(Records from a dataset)
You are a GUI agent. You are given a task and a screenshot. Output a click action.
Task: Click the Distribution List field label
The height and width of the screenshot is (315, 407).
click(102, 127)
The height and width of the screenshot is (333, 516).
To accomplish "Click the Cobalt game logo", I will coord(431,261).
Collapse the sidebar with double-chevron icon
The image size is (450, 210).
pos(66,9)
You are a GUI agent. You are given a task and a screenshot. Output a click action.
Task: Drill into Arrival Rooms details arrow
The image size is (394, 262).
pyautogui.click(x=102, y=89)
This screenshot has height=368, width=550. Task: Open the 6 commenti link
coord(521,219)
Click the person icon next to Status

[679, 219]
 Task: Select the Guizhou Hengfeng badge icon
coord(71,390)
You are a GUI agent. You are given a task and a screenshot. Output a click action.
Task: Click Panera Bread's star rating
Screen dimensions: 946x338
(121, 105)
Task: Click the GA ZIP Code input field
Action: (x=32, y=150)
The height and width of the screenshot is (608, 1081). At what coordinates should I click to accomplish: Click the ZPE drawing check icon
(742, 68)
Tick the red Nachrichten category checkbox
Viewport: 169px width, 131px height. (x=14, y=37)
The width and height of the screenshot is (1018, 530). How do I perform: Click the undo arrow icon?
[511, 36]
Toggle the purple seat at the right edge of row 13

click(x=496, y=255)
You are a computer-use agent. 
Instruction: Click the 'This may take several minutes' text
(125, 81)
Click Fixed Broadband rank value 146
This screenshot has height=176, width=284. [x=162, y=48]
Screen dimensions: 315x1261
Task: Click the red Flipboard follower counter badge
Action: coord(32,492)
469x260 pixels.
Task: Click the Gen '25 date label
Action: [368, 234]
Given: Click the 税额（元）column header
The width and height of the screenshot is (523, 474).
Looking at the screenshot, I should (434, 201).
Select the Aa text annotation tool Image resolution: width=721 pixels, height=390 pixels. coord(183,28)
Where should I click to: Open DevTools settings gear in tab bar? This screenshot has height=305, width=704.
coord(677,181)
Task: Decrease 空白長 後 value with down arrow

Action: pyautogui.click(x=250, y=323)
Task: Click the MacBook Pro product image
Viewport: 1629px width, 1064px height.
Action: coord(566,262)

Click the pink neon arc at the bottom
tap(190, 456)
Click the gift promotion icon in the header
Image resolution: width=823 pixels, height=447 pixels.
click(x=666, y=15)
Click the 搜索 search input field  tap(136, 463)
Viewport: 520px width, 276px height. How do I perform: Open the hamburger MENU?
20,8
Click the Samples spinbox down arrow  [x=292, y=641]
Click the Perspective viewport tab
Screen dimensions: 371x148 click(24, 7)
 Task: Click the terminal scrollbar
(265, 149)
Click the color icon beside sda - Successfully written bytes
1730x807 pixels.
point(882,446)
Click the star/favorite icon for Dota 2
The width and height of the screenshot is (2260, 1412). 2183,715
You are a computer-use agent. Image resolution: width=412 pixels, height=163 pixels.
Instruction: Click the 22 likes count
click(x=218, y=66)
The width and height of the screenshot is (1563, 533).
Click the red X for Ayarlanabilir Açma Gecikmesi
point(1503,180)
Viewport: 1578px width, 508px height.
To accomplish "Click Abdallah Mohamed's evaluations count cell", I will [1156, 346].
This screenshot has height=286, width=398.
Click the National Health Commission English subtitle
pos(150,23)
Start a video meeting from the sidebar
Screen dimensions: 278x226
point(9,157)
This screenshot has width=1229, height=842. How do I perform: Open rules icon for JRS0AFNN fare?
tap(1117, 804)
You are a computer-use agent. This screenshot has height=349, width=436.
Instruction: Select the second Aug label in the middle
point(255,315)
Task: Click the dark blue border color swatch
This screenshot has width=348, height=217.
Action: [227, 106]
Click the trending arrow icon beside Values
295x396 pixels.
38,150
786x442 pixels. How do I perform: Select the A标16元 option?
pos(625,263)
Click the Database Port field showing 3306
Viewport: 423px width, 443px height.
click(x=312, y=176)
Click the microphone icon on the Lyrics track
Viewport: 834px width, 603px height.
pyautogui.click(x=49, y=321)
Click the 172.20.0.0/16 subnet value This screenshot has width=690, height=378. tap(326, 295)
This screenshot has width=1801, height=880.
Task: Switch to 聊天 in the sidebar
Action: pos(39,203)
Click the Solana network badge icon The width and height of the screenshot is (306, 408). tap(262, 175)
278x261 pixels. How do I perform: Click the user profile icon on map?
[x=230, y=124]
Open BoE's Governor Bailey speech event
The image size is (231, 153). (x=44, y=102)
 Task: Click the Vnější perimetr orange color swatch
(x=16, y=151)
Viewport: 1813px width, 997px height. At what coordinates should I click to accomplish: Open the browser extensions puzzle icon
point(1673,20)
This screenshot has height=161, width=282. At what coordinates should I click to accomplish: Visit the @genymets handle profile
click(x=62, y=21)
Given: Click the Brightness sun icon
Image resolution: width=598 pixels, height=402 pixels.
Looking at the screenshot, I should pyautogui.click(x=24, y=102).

■ What the exercise asks
Give all of the entries again, word for word.

■ Solution for this problem
You are a GUI agent. You are given a task and a screenshot. Output a click action.
Task: Click the Distribution List field label
The height and width of the screenshot is (315, 407).
click(102, 127)
The height and width of the screenshot is (333, 516).
To accomplish "Click the Cobalt game logo", I will coord(431,261).
Collapse the sidebar with double-chevron icon
The image size is (450, 210).
pos(66,9)
You are a GUI agent. You are given a task and a screenshot. Output a click action.
Task: Drill into Arrival Rooms details arrow
The image size is (394, 262).
pyautogui.click(x=102, y=89)
This screenshot has height=368, width=550. Task: Open the 6 commenti link
coord(521,219)
Click the person icon next to Status

[679, 219]
 Task: Select the Guizhou Hengfeng badge icon
coord(71,390)
You are a GUI agent. You are given a task and a screenshot. Output a click action.
Task: Click Panera Bread's star rating
Screen dimensions: 946x338
(121, 105)
Task: Click the GA ZIP Code input field
Action: (x=32, y=150)
The height and width of the screenshot is (608, 1081). At what coordinates should I click to accomplish: Click the ZPE drawing check icon
(742, 68)
Tick the red Nachrichten category checkbox
Viewport: 169px width, 131px height. (x=14, y=37)
The width and height of the screenshot is (1018, 530). How do I perform: Click the undo arrow icon?
[511, 36]
Toggle the purple seat at the right edge of row 13

click(x=496, y=255)
You are a computer-use agent. 
Instruction: Click the 'This may take several minutes' text
(125, 81)
Click Fixed Broadband rank value 146
This screenshot has height=176, width=284. [x=162, y=48]
Screen dimensions: 315x1261
Task: Click the red Flipboard follower counter badge
Action: coord(32,492)
469x260 pixels.
Task: Click the Gen '25 date label
Action: [368, 234]
Given: Click the 税额（元）column header
The width and height of the screenshot is (523, 474).
Looking at the screenshot, I should (434, 201).
Select the Aa text annotation tool Image resolution: width=721 pixels, height=390 pixels. coord(183,28)
Where should I click to: Open DevTools settings gear in tab bar? This screenshot has height=305, width=704.
coord(677,181)
Task: Decrease 空白長 後 value with down arrow

Action: pyautogui.click(x=250, y=323)
Task: Click the MacBook Pro product image
Viewport: 1629px width, 1064px height.
Action: coord(566,262)

Click the pink neon arc at the bottom
tap(190, 456)
Click the gift promotion icon in the header
Image resolution: width=823 pixels, height=447 pixels.
click(x=666, y=15)
Click the 搜索 search input field  tap(136, 463)
Viewport: 520px width, 276px height. How do I perform: Open the hamburger MENU?
20,8
Click the Samples spinbox down arrow  [x=292, y=641]
Click the Perspective viewport tab
Screen dimensions: 371x148 click(24, 7)
 Task: Click the terminal scrollbar
(265, 149)
Click the color icon beside sda - Successfully written bytes
1730x807 pixels.
point(882,446)
Click the star/favorite icon for Dota 2
The width and height of the screenshot is (2260, 1412). 2183,715
You are a computer-use agent. Image resolution: width=412 pixels, height=163 pixels.
Instruction: Click the 22 likes count
click(x=218, y=66)
The width and height of the screenshot is (1563, 533).
Click the red X for Ayarlanabilir Açma Gecikmesi
point(1503,180)
Viewport: 1578px width, 508px height.
To accomplish "Click Abdallah Mohamed's evaluations count cell", I will [1156, 346].
This screenshot has height=286, width=398.
Click the National Health Commission English subtitle
pos(150,23)
Start a video meeting from the sidebar
Screen dimensions: 278x226
point(9,157)
This screenshot has width=1229, height=842. How do I perform: Open rules icon for JRS0AFNN fare?
tap(1117, 804)
You are a computer-use agent. This screenshot has height=349, width=436.
Instruction: Select the second Aug label in the middle
point(255,315)
Task: Click the dark blue border color swatch
This screenshot has width=348, height=217.
Action: [227, 106]
Click the trending arrow icon beside Values
295x396 pixels.
38,150
786x442 pixels. How do I perform: Select the A标16元 option?
pos(625,263)
Click the Database Port field showing 3306
Viewport: 423px width, 443px height.
click(x=312, y=176)
Click the microphone icon on the Lyrics track
Viewport: 834px width, 603px height.
pyautogui.click(x=49, y=321)
Click the 172.20.0.0/16 subnet value This screenshot has width=690, height=378. tap(326, 295)
This screenshot has width=1801, height=880.
Task: Switch to 聊天 in the sidebar
Action: pos(39,203)
Click the Solana network badge icon The width and height of the screenshot is (306, 408). tap(262, 175)
278x261 pixels. How do I perform: Click the user profile icon on map?
[x=230, y=124]
Open BoE's Governor Bailey speech event
The image size is (231, 153). (x=44, y=102)
 Task: Click the Vnější perimetr orange color swatch
(x=16, y=151)
Viewport: 1813px width, 997px height. At what coordinates should I click to accomplish: Open the browser extensions puzzle icon
point(1673,20)
This screenshot has height=161, width=282. At what coordinates should I click to accomplish: Visit the @genymets handle profile
click(x=62, y=21)
Given: Click the Brightness sun icon
Image resolution: width=598 pixels, height=402 pixels.
Looking at the screenshot, I should pyautogui.click(x=24, y=102).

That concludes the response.